Invasive cancer cell lines exhibit biomechanical properties that are distinct from their noninvasive counterparts

Abstract

Identifying the properties that distinguish invasive cells from noninvasive cells is of prime interest in understanding metastasis formation during cancer. We have taken pairs of cells from five organ types, each consisting of a highly invasive cell line and its noninvasive counterpart, and characterized their active and passive biomechanical properties in assays that mimic the mechanical perturbations likely experienced by in vivo metastasizing tumor cells.
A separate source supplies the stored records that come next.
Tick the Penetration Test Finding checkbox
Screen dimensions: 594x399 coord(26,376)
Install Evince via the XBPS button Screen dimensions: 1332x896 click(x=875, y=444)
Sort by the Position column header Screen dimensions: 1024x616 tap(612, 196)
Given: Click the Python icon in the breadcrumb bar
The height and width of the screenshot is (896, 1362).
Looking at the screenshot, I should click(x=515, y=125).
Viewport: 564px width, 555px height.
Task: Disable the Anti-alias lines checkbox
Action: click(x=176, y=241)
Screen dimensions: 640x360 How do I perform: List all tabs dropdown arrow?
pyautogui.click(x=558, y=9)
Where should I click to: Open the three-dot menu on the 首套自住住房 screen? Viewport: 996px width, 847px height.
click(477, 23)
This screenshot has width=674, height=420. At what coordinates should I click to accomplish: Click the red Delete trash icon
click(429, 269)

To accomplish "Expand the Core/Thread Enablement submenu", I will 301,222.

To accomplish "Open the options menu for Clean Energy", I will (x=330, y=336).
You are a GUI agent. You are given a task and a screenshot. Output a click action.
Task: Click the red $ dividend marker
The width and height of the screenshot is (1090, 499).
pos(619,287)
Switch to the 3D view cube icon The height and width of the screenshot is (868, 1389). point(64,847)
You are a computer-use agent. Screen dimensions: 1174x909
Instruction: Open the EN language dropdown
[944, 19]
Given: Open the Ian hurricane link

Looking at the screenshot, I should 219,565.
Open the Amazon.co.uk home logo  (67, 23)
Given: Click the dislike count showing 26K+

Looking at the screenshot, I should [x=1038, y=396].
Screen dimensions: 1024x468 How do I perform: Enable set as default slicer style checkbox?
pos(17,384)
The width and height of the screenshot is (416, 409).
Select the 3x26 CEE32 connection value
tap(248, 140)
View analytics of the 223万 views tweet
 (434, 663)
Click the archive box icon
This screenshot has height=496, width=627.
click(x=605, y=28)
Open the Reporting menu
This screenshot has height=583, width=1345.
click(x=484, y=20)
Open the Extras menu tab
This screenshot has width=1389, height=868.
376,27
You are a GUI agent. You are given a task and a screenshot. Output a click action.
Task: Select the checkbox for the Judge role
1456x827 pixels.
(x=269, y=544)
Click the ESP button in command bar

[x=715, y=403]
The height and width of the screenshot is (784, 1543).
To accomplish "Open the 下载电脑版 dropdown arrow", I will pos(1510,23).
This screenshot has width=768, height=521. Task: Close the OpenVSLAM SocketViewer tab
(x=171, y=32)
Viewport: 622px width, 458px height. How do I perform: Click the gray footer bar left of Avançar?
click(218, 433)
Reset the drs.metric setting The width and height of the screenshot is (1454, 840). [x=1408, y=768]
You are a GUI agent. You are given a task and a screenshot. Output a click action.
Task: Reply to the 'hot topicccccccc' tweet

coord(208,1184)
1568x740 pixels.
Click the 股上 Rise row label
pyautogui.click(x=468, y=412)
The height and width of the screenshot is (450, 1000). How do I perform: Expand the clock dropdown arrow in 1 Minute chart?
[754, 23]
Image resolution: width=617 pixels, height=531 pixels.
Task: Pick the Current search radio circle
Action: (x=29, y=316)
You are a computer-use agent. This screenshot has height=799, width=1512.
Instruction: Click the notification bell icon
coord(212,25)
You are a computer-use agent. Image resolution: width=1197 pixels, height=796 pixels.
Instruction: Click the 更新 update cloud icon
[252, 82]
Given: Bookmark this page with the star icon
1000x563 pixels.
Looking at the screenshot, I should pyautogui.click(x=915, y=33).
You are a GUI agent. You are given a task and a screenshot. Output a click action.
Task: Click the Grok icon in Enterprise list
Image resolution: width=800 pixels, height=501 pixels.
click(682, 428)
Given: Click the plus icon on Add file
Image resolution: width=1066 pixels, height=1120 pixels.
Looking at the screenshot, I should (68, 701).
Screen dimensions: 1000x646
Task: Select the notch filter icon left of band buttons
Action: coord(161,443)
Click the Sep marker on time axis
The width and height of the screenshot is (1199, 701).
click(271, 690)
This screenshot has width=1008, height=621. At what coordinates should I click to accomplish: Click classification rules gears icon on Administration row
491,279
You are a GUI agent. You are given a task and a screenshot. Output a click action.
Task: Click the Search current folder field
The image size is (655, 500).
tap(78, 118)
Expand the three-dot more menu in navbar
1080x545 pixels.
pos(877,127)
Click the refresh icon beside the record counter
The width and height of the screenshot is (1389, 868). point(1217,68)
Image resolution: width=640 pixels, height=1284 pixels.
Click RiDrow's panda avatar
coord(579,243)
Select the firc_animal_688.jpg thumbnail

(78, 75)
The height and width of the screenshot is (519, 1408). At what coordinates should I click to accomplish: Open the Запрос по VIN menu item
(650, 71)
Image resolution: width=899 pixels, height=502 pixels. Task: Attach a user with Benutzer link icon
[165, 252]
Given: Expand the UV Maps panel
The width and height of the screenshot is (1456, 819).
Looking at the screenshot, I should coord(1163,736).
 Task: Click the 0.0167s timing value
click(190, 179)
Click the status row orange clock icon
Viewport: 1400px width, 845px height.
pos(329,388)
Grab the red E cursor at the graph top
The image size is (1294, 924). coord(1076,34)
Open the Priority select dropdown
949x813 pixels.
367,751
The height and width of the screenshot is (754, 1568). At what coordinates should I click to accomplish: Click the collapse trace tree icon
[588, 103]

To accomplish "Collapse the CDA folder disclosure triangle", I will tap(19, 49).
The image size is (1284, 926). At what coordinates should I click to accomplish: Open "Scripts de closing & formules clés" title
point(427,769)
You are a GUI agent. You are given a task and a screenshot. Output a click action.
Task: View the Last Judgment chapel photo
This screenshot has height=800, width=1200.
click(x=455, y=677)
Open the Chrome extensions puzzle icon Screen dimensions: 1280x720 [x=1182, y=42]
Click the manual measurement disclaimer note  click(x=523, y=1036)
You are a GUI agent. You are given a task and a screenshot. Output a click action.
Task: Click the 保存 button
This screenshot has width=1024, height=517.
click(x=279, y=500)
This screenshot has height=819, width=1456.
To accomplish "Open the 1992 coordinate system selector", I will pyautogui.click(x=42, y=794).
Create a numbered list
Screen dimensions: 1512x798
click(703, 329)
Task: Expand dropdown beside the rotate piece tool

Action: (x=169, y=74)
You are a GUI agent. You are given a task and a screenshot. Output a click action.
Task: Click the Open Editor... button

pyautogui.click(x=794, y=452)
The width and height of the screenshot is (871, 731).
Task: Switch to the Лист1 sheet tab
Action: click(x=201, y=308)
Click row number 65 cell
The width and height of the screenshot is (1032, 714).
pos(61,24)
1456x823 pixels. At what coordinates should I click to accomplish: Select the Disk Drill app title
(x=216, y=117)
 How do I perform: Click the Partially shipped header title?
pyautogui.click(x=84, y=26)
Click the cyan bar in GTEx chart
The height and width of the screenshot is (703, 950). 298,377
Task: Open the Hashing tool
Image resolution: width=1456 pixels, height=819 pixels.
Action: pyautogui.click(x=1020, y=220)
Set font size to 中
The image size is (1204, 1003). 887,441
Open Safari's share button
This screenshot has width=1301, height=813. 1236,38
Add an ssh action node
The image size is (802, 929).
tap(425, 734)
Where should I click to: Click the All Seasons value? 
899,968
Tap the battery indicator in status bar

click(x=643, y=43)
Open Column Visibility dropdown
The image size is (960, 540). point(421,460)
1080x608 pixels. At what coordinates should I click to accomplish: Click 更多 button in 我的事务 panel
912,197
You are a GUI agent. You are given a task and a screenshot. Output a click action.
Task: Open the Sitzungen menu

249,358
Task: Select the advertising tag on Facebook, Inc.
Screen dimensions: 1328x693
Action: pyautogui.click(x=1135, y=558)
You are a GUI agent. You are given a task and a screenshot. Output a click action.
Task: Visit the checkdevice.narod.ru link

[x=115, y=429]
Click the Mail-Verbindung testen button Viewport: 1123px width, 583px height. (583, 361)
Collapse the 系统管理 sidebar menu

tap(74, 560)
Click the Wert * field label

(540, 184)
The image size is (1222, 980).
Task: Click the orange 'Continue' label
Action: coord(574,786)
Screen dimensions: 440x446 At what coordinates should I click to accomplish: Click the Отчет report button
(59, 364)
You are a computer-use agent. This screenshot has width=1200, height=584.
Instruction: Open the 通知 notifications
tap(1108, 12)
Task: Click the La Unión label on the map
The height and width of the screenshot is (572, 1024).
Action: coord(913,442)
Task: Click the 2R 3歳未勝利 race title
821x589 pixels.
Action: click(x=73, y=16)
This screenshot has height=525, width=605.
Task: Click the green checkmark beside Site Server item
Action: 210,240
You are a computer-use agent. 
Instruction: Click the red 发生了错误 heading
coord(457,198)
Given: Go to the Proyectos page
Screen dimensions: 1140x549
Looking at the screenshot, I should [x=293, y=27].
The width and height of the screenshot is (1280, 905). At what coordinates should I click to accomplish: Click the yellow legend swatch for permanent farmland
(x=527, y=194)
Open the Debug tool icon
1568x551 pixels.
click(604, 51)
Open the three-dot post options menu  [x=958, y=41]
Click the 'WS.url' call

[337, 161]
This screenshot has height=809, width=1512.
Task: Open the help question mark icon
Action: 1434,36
Our setup applies compressive pressure to the entire cellvia a flat SFM cantilever while directly measuring the cell's deformation during loading, as well as its relaxation and plasticity during unloading. Simultaneously, the basal membrane is imaged viaTIRF, yielding insights into the mechanism of force transduction during loading and force generation during relaxation. Four of the five noninvasive cell lines tested appear stiffer under whole cell compression than the corresponding invasive cell line. After the force is lifted and cells are allowed to relax, all invasive cell lines exhibit greater recovery behavior as evidenced by higher retraction and lower plasticity. This retraction is observed to be an active process that is mostly dependent on the acto-myosin contractile apparatus and on actin remodeling. Combined with observed consistent distinctions in force transduction of invasive cells, the results hint at a direct connection between invasiveness and active and passive biomechanical properties of cancer cells, and as such may be relevant for understanding how some tumor cells adapt to the mechanical requirements of metastasis formation.